In the end, Life On Mars 2.2. edges 2.1 primarily because it's more Gene-heavy, which is always a good thing. Sam may be the show's hero, but so far in series two he's been a bit of a drip. A lot of the perverse wish-fulfillment that Life On Mars provides derives from jumping back to the days when powerful men could get things done just through sheer will and intimidation, and in that sense, Gene is the reason for the season, so to speak.
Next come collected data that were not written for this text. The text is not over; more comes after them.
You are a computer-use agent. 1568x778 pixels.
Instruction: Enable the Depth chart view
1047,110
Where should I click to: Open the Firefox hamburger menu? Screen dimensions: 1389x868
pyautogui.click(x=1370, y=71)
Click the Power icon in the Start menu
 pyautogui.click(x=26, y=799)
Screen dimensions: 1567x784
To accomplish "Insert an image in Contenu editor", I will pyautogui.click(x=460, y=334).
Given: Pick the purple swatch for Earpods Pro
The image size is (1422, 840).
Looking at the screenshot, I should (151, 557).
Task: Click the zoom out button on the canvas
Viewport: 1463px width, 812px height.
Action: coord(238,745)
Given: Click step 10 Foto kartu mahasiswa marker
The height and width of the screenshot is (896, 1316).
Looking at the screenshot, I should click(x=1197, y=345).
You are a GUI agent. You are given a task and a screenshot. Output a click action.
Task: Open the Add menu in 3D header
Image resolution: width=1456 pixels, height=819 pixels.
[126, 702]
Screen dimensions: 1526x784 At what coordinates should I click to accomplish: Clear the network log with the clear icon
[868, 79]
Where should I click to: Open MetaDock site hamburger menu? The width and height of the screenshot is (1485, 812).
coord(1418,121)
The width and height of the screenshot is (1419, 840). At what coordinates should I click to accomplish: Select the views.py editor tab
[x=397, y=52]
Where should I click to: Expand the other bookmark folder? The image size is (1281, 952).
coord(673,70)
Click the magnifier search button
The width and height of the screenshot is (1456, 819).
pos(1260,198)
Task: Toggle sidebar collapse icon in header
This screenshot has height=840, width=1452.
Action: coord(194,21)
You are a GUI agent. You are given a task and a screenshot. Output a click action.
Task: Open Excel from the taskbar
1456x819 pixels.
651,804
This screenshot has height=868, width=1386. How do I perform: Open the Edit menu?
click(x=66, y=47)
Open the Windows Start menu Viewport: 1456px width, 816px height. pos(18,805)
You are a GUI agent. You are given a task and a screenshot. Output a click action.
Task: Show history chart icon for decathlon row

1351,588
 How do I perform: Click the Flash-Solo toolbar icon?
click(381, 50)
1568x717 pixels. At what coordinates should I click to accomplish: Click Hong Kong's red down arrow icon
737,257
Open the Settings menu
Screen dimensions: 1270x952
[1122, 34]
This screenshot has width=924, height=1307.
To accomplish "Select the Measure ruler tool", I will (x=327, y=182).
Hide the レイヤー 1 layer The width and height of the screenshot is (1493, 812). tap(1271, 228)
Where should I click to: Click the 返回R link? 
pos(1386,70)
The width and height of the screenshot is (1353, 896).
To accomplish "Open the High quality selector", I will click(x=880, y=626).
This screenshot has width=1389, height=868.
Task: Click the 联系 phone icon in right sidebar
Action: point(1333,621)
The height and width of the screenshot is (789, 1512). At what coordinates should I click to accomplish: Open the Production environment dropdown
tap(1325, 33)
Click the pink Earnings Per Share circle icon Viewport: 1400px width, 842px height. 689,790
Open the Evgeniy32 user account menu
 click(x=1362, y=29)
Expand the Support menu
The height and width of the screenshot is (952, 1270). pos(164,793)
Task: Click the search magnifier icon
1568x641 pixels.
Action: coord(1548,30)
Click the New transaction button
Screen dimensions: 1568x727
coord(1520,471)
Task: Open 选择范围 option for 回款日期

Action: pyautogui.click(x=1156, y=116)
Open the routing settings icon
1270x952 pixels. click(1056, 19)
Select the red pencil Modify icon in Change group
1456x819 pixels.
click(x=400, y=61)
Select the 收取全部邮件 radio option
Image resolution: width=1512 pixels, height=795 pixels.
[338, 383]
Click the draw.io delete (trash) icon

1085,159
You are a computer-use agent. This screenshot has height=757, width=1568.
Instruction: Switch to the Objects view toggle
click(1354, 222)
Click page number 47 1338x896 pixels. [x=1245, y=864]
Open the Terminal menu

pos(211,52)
It's hard to pick the best Gene Hunt line of the night. It may be the sarcastic, "The criminal element sometimes indulge in practices called pretending and lying." Or perhaps the dismissive, "If I was as worried as you, I'd never fart for fear of shitting myself." But in honor of the return of one of my favorite shows–a tentative return, but a return nonetheless–I'll go with an old standby.

"Don't move, you're surrounded by armed bastards!"

Grade: B/B+

Stray observations:

-When Sam instructs his fellow coppers to lay down some spiked chains to stop a speeding car, they're impressed with his ingenuity, leading him to say,

"I didn't invent it. Well, actually I suppose I just did."

-Heading to the prisoner exchange in episode two, one of Sam's colleagues refers to their quarry as, "Like David Jannsen in The Fugitive," to which Sam says, "You mean Harrison Ford."

-It looks like series two is going to deal more directly with the social changes in law enforcement, by adding women and "coloreds" to the force. On Annie's first day as a WDC, her desk is strewn with topless calendars. On Glenn's first day, one of his new colleagues asks, "You here to do the spadework?"

-The last I heard, the US version of this show–helmed by David E. Kelley, which seems like an odd fit to me–made it through the last pilot season without getting picked up, but is still considered to be "in development" for the next pilot season, if there is one. Frankly, I don't think we need an American Life On Mars, especially since a lot of the emotional/philosophical content of the BBC show has been picked up by NBC's Journeyman, which has become less silly and more compelling as its season has worn on. With only two more episodes of Journeyman left–perhaps forever–I'm prepared to call it one of the highlights of the 2007 TV season. I shall miss it when it's gone.

-This is a one-shot Life On Mars review–or two-shot, since it's two episodes–but if this second series plays out as well as the first did, I'd like to return and write about the finale. So Life On Mars fans, make some noise. That'll make it easier to get approval for another post, later on.